Think of techniques to make you feel stronger -- I think the spreadsheet is a good idea. You can say "This is what we are going to do." And if he argues, you can simply say, "This is the way I'm comfortable, and it is my house. If you don't like it, then you can continue living with your friend." PERIOD.

Strength will have to come from inside you. Make the commitment to yourself to stand up for what is best for YOU. If he is the right man for you, he will CARE about what is right for you, not just what is easier for him.

BB

You are not second best, you are not second class. Do not ever let anyone make you feel that way. - 2BLoved

Cant take it anymore's picture

Thank you so much for the helpful advice! I have never been good at this stuff.

JustAnotherSM's picture

You may want to consider a written agreement signed by both you and BF, with the amount of $ expected to go toward rent/utilities/groceries/etc. Write or type it out and ask him to review it. Also, determine ahead of time what amounts you are willing to negotiate (for example, if 1/2 house payment is $600 but he's only paying $500 rent now, will you accept $500 toward house payment?). This will help you if tend to be passive during discussions. Make your decisions before you engage in talks with BF, that way you won't compromise on your values.

JustAnotherSM's picture

OK, I have to change my opinion here. I just read this ---> "The last couple times this has happened and he moved out I was left with all the bills the we incurred, even though he said that he would help pay on them he never did." I commented on the OP, but didn't notice this revelation.

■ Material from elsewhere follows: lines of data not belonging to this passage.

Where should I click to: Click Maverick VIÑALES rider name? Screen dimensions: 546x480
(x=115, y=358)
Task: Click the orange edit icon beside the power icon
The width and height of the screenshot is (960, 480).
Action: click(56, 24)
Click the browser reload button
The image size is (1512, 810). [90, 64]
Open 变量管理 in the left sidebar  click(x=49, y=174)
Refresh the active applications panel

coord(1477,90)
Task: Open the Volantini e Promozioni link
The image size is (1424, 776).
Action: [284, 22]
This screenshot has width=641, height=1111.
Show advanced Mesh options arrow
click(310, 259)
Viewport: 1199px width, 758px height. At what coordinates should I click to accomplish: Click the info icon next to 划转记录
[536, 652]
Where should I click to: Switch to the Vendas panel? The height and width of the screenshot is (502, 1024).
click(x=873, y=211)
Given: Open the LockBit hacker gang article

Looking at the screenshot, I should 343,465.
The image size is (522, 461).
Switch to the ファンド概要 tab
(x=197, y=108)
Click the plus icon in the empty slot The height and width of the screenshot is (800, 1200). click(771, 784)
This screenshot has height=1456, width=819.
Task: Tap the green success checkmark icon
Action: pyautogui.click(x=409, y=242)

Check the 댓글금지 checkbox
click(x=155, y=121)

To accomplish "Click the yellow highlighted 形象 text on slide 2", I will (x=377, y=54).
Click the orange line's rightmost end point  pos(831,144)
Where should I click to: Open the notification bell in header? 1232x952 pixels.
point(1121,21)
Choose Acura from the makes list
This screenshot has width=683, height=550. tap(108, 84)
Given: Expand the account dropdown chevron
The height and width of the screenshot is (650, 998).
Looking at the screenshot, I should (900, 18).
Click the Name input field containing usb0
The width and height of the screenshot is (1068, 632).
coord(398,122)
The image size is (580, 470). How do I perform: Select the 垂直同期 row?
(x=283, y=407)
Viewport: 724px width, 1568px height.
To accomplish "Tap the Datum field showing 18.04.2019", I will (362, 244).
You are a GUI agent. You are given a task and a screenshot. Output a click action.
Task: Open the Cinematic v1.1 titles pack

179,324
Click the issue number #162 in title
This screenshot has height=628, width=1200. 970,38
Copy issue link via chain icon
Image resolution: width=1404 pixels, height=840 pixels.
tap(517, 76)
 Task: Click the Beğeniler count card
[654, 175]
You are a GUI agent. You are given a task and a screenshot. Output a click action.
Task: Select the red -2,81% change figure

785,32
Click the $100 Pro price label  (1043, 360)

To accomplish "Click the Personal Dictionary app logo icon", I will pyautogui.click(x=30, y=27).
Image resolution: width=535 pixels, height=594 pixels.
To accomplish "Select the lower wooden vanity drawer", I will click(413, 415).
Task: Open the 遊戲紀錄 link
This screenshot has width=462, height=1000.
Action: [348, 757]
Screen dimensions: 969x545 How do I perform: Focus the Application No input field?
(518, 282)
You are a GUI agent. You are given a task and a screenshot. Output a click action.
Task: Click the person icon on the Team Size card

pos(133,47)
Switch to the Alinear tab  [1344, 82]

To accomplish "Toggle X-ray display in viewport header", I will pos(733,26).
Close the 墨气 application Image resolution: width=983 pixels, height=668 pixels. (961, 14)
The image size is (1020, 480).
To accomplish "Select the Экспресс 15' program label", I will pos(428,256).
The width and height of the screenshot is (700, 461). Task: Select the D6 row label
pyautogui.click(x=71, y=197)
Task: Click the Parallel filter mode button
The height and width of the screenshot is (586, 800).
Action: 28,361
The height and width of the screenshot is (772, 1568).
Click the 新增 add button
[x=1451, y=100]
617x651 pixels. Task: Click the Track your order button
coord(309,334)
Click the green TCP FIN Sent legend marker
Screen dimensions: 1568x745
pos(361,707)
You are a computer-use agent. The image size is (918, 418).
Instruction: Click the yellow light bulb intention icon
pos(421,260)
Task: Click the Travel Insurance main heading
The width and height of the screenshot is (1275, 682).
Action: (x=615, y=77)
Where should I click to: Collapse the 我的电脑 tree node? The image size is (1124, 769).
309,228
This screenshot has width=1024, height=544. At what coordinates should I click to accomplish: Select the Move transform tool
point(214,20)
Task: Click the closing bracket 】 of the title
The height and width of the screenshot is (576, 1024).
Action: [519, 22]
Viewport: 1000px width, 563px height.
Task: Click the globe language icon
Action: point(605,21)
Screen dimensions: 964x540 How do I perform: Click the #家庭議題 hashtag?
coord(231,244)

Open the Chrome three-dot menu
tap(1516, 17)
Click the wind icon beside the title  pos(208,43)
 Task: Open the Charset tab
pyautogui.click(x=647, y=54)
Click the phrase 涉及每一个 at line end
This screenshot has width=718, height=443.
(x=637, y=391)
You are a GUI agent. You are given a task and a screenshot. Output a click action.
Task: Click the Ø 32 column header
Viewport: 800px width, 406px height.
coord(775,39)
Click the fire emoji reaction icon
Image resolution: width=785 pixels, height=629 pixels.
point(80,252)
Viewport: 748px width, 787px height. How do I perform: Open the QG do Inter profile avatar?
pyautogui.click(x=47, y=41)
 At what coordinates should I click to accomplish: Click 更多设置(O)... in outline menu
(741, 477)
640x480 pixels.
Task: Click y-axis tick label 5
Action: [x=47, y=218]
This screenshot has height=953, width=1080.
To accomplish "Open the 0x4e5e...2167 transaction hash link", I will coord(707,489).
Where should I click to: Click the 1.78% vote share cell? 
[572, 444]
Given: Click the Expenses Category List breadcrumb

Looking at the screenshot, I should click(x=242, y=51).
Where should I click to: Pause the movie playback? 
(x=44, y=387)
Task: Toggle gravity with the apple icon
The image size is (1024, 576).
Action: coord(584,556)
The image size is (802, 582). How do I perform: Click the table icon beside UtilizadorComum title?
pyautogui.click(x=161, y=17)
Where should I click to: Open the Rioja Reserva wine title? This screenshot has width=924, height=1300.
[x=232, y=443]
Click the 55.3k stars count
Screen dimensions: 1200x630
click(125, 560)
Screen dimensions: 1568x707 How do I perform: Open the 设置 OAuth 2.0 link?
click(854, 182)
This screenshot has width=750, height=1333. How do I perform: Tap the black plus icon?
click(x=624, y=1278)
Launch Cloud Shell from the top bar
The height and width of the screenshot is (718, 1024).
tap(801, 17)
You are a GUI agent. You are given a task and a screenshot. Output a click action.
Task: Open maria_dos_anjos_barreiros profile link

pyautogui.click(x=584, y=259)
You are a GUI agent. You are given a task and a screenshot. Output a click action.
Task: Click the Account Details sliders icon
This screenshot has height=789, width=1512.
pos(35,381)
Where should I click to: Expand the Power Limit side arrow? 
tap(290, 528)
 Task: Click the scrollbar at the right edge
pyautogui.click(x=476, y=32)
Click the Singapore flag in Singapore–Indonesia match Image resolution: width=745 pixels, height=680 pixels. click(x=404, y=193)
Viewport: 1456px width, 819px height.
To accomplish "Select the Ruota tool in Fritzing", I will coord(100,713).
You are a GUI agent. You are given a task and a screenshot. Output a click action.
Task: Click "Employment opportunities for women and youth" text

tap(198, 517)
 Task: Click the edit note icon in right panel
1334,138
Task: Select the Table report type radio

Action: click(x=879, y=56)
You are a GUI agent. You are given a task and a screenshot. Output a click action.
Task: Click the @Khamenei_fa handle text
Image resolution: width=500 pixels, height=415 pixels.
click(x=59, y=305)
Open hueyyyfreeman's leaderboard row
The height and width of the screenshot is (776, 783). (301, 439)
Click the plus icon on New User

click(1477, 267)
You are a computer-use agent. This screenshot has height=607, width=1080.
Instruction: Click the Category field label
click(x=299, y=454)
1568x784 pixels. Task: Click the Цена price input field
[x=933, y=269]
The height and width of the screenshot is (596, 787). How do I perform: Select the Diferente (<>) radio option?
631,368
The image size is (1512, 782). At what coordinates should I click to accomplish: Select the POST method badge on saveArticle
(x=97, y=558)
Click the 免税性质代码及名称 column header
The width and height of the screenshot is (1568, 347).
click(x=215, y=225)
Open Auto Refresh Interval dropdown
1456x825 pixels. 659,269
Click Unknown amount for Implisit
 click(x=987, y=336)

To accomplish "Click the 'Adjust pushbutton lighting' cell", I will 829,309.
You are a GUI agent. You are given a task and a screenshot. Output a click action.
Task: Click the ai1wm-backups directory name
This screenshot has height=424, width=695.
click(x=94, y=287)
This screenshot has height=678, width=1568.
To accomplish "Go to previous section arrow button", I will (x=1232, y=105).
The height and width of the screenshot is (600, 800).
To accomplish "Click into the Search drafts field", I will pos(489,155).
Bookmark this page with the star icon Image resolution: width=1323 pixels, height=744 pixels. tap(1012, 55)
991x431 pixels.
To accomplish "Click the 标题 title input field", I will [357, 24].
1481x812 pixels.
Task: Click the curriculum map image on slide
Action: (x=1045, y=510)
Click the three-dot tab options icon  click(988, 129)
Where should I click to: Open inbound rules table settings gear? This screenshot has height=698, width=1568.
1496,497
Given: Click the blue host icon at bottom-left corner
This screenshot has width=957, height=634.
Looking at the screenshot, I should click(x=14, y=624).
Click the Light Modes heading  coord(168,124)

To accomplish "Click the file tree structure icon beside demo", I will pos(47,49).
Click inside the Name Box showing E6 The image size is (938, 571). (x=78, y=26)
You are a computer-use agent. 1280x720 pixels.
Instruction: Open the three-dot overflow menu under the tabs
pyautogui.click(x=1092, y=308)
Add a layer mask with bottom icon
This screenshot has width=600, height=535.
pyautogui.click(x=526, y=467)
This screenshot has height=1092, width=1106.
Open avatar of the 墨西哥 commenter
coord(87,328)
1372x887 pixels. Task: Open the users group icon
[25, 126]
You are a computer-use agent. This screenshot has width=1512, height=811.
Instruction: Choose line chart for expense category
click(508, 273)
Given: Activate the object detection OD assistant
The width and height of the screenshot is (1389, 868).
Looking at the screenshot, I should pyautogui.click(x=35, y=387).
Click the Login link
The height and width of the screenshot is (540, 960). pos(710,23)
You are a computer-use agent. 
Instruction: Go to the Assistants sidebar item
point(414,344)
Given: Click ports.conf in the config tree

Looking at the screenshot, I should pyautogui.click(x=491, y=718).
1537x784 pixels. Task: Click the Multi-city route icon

I have to agree with the other STalkers here. This guy is using you. Time to move on.

Amazed's picture

I don't know why "send him to a good homeless shelter" tickled me so good but I just had the best giggle over that.

_______________________________________________________________________________
"Venting without the desire to look within and improve your situation is simply venting to hear yourself bitch."

"Never let the hand you hold, hold you down." ~Aut

winehead's picture

If you don't take care of yourself and your kids, who will? Women frequently have trouble saying what they feel in order to avoid confrontation. Girls are raised to be "nice." And women who aren't "nice" are called names. It's stupid and wrong. I've been there. I've seen my own daughter nearly destroy herself over this. So how do you move forward? Do some research on the web about assertiveness. I bet you find some good phrases to use. Do NOT continue to take care of this man. You have a chance to get this right, and you'll feel so good about yourself!